I am new to this electronic lark so do not have much of a idea as to what can and can not be done. Thank you all for your answers. I will try to make sense of it all. hoplite66
How many amps would you guess?Also, since the throttle is very small potentiometer, I am guessing it operates a relay in the actual motor control console in the rear rather than taking the entire load.But thats why I need help. Thank you for your help!
If you have the motors they should be marked, but 35 amps is very common on the wheel chair motors.This link should get you started on the right track learning about controllers.

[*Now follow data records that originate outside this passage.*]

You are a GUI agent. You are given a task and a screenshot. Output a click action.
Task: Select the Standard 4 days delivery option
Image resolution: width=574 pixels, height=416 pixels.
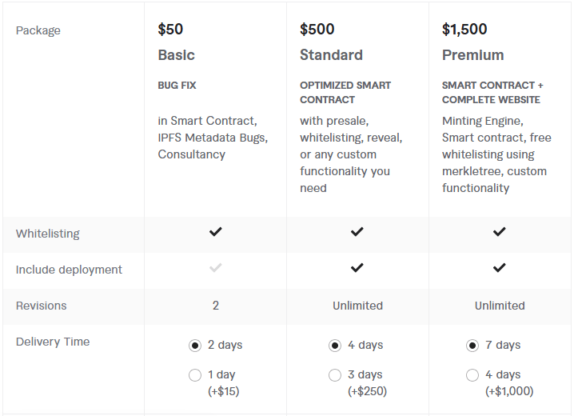(335, 346)
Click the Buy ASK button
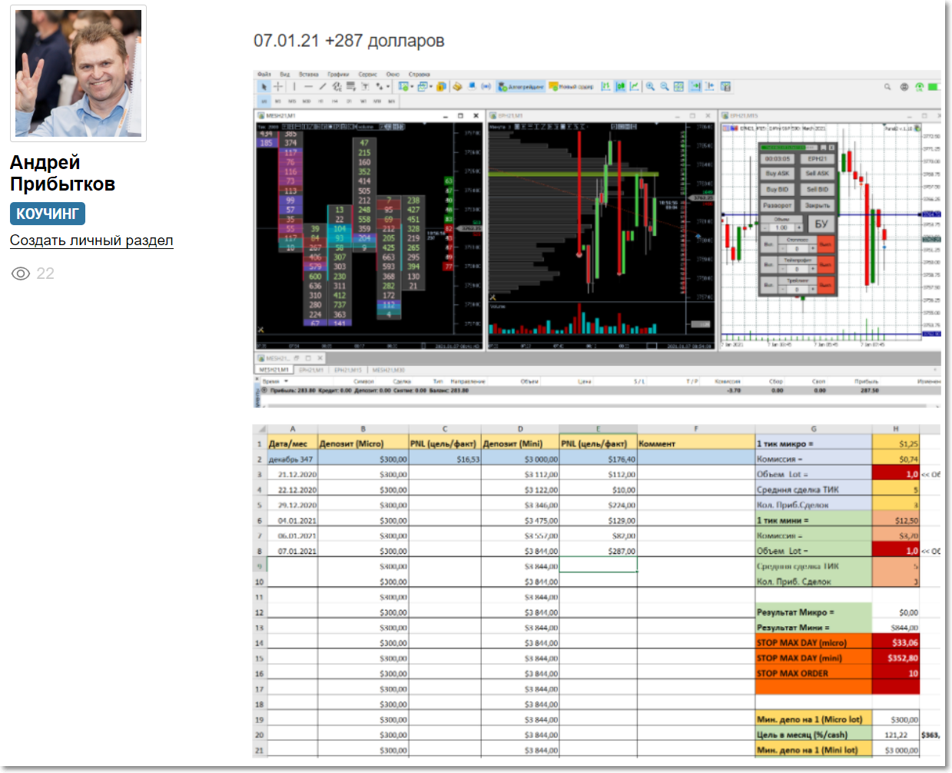The height and width of the screenshot is (773, 952). (x=778, y=174)
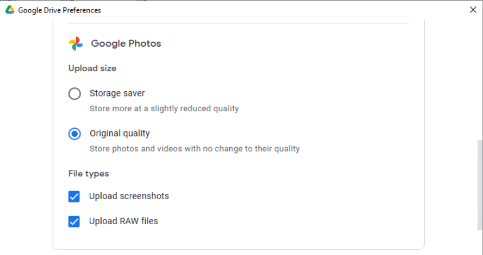Click the 'Google Drive Preferences' window title
This screenshot has width=483, height=255.
point(59,10)
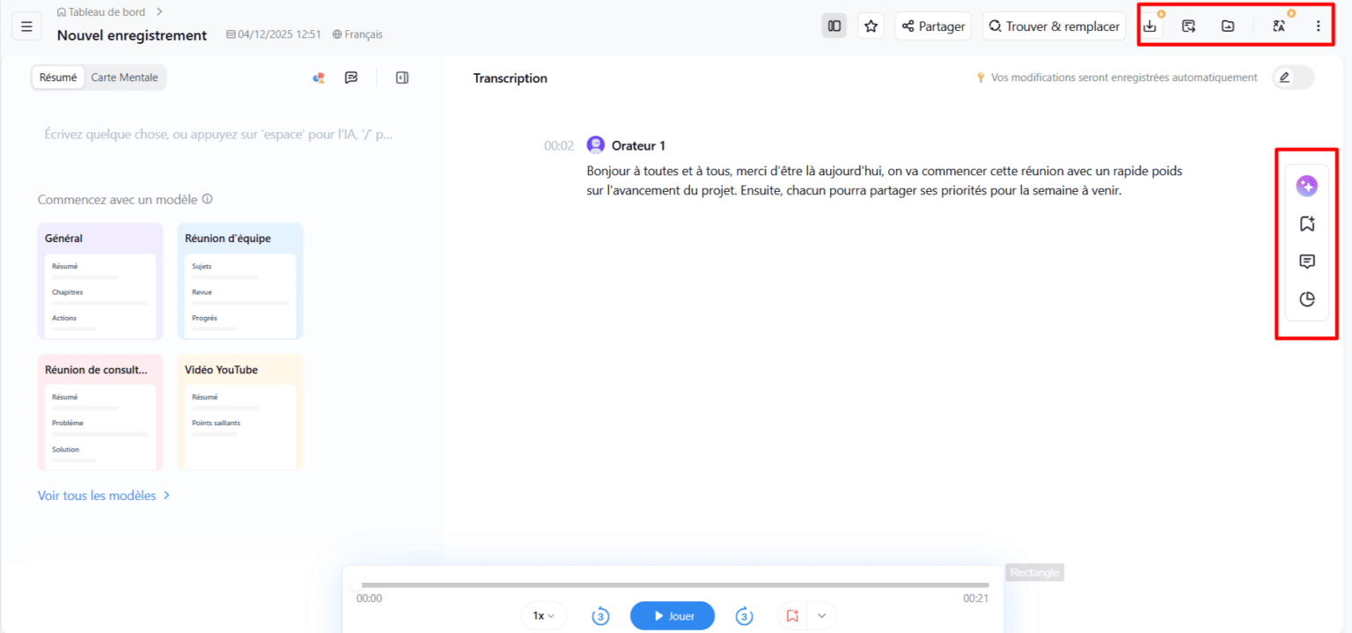Open the move to folder icon
The height and width of the screenshot is (633, 1352).
pos(1227,26)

IF you have a 240V supply, then probably Yes, if you use a transformer to generate the 12/24V. The caveat is because a large transfomer is a pretty rough load for a standard lighting dimmer. Steve
There is always the other side of the coin. I didn't even think about this way of working it. I guess a second point of view is a good thing.
I also should have added "and a hefty bridge rectifier". It works quite well, though for complicated reasons, the transfomer needs to be ~50% bigger than the naked Watt rating of the load
I once had to bodge together a "speed controller" for a 110 VDC gear motor to run it off 110 VAC wall current. I used a wall rheostat and a bridge rectifier, and it worked just fine. Of course, there was no transformer involved, and the motor only had to run for 20 seconds at at time, twice a day for three weeks, with not very much load....
No. You can't use a light dimmer to control motor speed, for the same reason you can't use a regular light dimmer to control a ceiling fan. You need a motor-controller, as Re-design said, and if you have to buy something, you're best off buying one specifically for your chair's motor.